Se già lo scorso anno decine di lavoratori e militanti sindacali erano stati colpiti da multe dell’ammontare di centinaia di euro per aver effettuato un corteo nei pressi del palazzo della Regione per chiedere un incontro al Ministero della Salute, quest’anno la stessa sorte è toccata a tutti i manifestanti del No Draghi Day, svoltosi a Cosenza il 4 dicembre. Il pretesto per le infrazioni contestate, facilmente verificabile nella sua vacuità osservando video e foto dell’evento, è stato il mancato rispetto della distanza sociale di un metro prevista dalle normative.
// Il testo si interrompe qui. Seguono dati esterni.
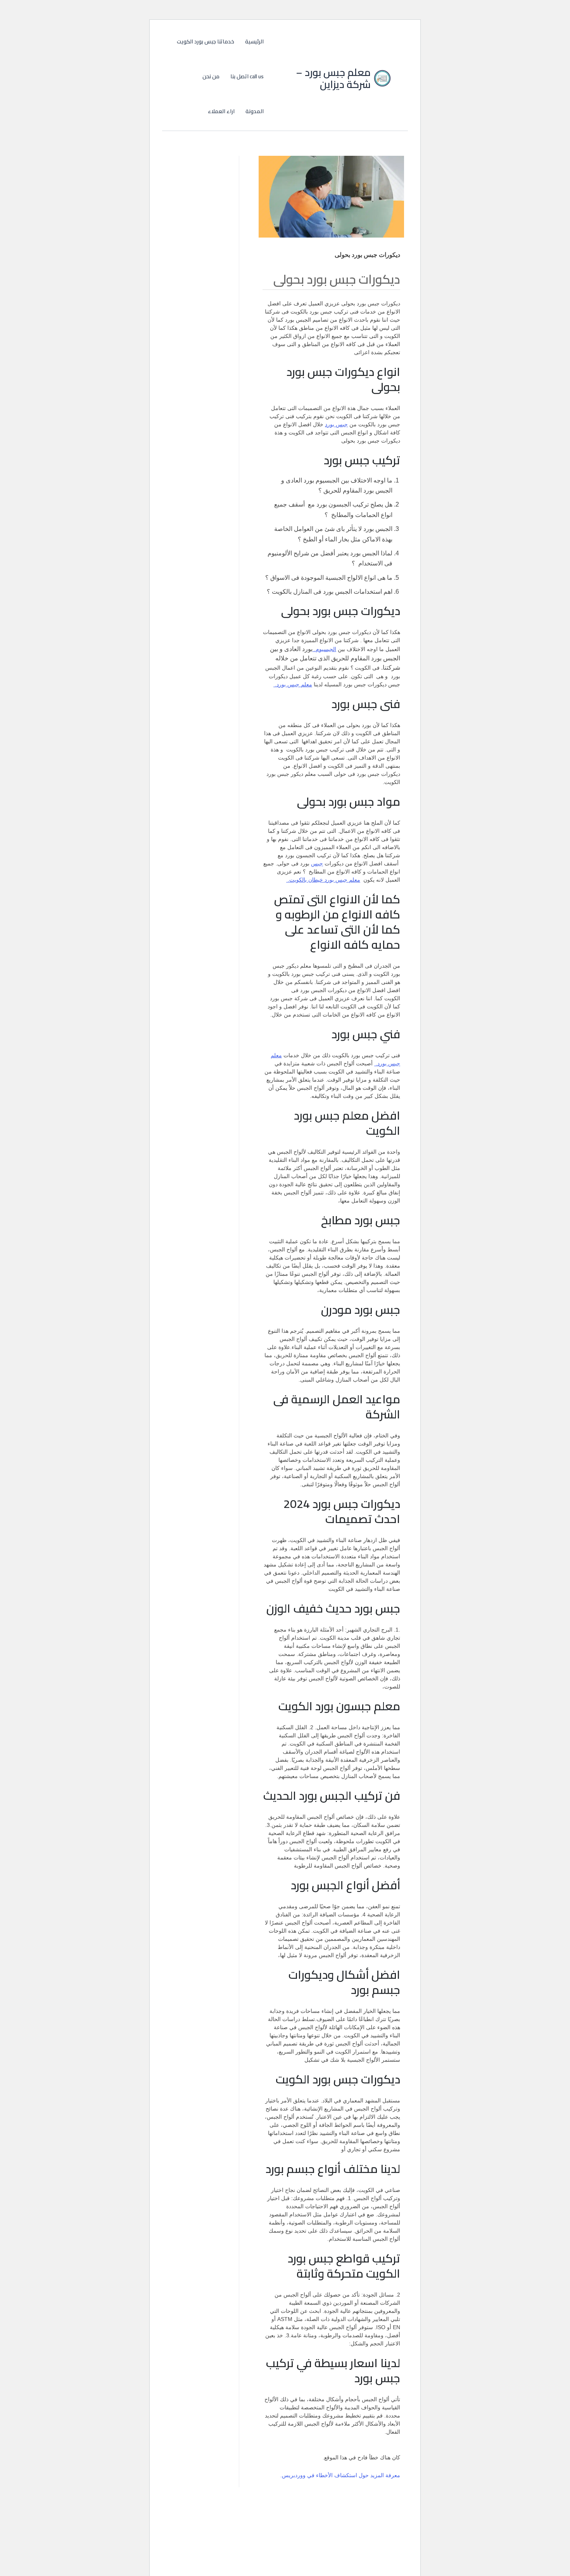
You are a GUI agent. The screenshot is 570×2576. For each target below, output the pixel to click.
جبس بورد (336, 424)
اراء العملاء (221, 111)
Viene da chiedersi come mai la “clemenza” mostrata dalla questura cosentina nei confronti delle migliaia di persone che, nello stesso momento, affollavano a pochi metri di distanza il corso cittadino, impegnate negli acquisti natalizi, non sia stata mostrata a dei militanti e dei lavoratori che cercavano di sensibilizzare la popolazione sui responsabili materiali e politici della povertà e della precarietà atavica che si trova in Calabria.
Questi attacchi sono, inoltre, gli ultimi di una lunga scia di accanimento nei confronti delle lotte, soprattutto nella città di Cosenza: solo poche settimane fa abbiamo riportato la notizia di Jessica e Simone, due studenti universitari, che hanno ricevuto un avviso di richiesta di sorveglianza speciale da parte della questura di Cosenza, avviso motivato solo dal loro “temperamento ribelle” (mentre alla stessa misura è già sottoposto Francesco, che svolge quotidianamente attività di sensibilizzazione sociale nella città). Infine, ricordiamo come alcuni ragazzi del Comitato Piazza Piccola di Cosenza abbiano di recente ricevuto pesanti multe per via di una “manifestazione non autorizzata” svoltasi il 29 luglio scorso, mentre si trattava in realtà di una passeggiata illustrativa pacifica organizzata per documentare lo stato di abbandono e l’emergenza edilizia della città.
Le forze dell’ordine si confermano dunque protagoniste di una grave e persistente attività di repressione del dissenso, nello stesso momento in cui qualsiasi rischio alla persona è tollerato (sia dentro che fuori dai luoghi di lavoro) nel momento in cui sono in ballo i profitti del padronato locale piccolo e grande.